> **WRITTEN REQUEST**:
Rewrite only the entries below starting with the line with "Conrad (302, 793)" and going on through the line with "Berlin 2005 (143, 148)", both included, and give every line again, requests too. Shift each coordinate pair by adding 8 to both of its numbers.

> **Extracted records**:
★ ★ ★

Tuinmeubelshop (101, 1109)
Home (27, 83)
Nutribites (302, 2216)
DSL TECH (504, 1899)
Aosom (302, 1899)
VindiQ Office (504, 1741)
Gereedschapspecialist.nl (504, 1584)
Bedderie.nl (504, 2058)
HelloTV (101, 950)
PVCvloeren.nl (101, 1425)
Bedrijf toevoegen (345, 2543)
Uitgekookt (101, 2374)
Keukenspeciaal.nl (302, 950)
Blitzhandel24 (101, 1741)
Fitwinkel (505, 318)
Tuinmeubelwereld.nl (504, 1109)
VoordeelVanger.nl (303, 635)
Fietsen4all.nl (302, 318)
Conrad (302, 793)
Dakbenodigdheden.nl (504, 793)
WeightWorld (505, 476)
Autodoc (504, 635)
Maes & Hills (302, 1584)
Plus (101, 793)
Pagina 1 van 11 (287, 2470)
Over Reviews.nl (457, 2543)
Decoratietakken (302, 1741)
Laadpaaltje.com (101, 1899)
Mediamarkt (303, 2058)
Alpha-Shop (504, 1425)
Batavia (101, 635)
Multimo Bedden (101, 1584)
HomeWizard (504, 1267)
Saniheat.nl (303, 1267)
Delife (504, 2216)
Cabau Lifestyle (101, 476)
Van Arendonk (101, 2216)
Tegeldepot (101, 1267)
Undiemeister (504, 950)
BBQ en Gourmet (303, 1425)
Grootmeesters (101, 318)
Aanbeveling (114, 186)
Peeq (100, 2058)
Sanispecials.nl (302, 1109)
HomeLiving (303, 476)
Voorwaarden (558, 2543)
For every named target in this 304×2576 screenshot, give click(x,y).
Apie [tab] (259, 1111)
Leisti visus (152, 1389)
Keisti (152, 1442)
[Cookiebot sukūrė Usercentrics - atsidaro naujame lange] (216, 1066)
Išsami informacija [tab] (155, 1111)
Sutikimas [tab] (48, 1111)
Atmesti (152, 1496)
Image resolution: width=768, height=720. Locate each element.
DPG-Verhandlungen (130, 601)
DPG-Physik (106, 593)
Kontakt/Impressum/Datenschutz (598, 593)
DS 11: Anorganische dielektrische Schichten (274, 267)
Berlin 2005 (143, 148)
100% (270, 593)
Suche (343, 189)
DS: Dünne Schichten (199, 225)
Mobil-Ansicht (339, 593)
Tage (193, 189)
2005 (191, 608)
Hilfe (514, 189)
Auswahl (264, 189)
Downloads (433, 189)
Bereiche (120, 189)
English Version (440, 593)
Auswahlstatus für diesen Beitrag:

★ ★ ★

> **SOLUTION TO THIS TASK**:
Conrad (310, 801)
Dakbenodigdheden.nl (512, 801)
WeightWorld (513, 484)
Autodoc (512, 643)
Maes & Hills (310, 1592)
Plus (109, 801)
Pagina 1 van 11 (295, 2478)
Over Reviews.nl (465, 2551)
Decoratietakken (310, 1749)
Laadpaaltje.com (109, 1907)
Mediamarkt (311, 2066)
Alpha-Shop (512, 1433)
Batavia (109, 643)
Multimo Bedden (109, 1592)
HomeWizard (512, 1275)
Saniheat.nl (311, 1275)
Delife (512, 2224)
Cabau Lifestyle (109, 484)
Van Arendonk (109, 2224)
Tegeldepot (109, 1275)
Undiemeister (512, 958)
BBQ en Gourmet (311, 1433)
Grootmeesters (109, 326)
Aanbeveling (122, 194)
Peeq (108, 2066)
Sanispecials.nl (310, 1117)
HomeLiving (311, 484)
Voorwaarden (566, 2551)
For every named target in this 304×2576 screenshot, give click(x,y).
Apie [tab] (267, 1119)
Leisti visus (160, 1397)
Keisti (160, 1450)
[Cookiebot sukūrė Usercentrics - atsidaro naujame lange] (224, 1074)
Išsami informacija [tab] (163, 1119)
Sutikimas [tab] (56, 1119)
Atmesti (160, 1504)
Image resolution: width=768, height=720. Locate each element.
DPG-Verhandlungen (138, 609)
DPG-Physik (114, 601)
Kontakt/Impressum/Datenschutz (606, 601)
DS 11: Anorganische dielektrische Schichten (282, 275)
Berlin 2005 (151, 156)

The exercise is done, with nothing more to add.